Transform MLLMs into
Active Interrogators.

V-Reflection introduces a "think-then-look" visual reflection mechanism where latent states act as dynamic probes that actively interrogate the visual feature space — grounding each reasoning step for task-critical evidence.

V-Reflection teaser visualization

(a) Traditional MLLMs treat visual information as a static input, leading to perception hallucinations (e.g., "Kevlar") by prioritizing language priors over visual evidence. (b) V-Reflection's "think-then-look" mechanism uses evolving latent states as dynamic probes (Qdyn) to retrace global visual features, accurately localizing task-critical evidence (e.g., the rubber glove) for a precise answer.

Abstract

MLLMs remain prone to perception-related hallucinations because their reasoning is confined to the language domain, treating visual input as a static, reasoning-agnostic preamble. We propose V-Reflection, a framework that transforms the MLLM into an active interrogator through a "think-then-look" visual reflection mechanism. A two-stage distillation strategy synthesizes explicit visual grounding with continuous latent reasoning: the BCM establishes stable pixel-to-latent targets; the DAC distills this spatial expertise into dynamic latent probes.

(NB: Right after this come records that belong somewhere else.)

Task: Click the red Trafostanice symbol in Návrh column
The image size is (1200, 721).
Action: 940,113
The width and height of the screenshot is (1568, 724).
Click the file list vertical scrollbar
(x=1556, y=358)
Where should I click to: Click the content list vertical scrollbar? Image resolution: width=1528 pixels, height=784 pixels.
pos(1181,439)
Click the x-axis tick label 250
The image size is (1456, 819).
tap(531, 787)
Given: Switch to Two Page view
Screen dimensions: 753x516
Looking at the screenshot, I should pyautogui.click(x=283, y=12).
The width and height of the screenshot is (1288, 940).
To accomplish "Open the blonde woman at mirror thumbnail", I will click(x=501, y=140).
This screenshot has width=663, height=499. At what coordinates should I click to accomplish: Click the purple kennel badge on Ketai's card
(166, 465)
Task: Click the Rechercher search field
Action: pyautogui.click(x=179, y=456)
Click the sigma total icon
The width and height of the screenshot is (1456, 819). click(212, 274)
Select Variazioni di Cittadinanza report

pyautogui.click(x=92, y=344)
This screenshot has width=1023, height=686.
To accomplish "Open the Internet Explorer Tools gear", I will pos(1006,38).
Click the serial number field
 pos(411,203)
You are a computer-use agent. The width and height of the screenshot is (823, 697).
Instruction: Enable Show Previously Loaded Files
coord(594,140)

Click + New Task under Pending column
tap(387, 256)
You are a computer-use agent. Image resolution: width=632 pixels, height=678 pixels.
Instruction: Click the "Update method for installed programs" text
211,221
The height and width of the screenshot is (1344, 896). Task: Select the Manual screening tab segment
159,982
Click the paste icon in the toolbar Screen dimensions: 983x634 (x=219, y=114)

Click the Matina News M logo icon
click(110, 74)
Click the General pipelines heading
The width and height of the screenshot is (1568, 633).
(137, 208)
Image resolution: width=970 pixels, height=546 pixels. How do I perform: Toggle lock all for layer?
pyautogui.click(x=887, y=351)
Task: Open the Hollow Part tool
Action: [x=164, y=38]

During inference, both modules remain entirely inactive, maintaining purely end-to-end autoregressive decoding with optimal efficiency.

How V-Reflection Works

A two-stage distillation strategy that bridges explicit spatial grounding with continuous latent reasoning

V-Reflection framework overview

Fig. 1 — V-Reflection Architecture. (a) Stage 1: BCM distills regional patches into grounded latent tokens ZT. (b) Stage 2: DAC trains hidden states H as dynamic probes that interrogate global features. (c) Inference: both modules remain entirely inactive; purely end-to-end autoregressive decoding.

Stage 1

Box-Guided Compression (BCM)

BCM uses RoI-Align to extract local region features from bounding boxes, then compresses them into grounded latent tokens ZT via cross-attention. A Stochastic Decoupled Alignment strategy prevents representation collapse by alternating gradient flow between latent tokens ZT and hidden states H.

Pixel-to-LatentBox-Guided
Stage 2

Dynamic Autoregressive Compression (DAC)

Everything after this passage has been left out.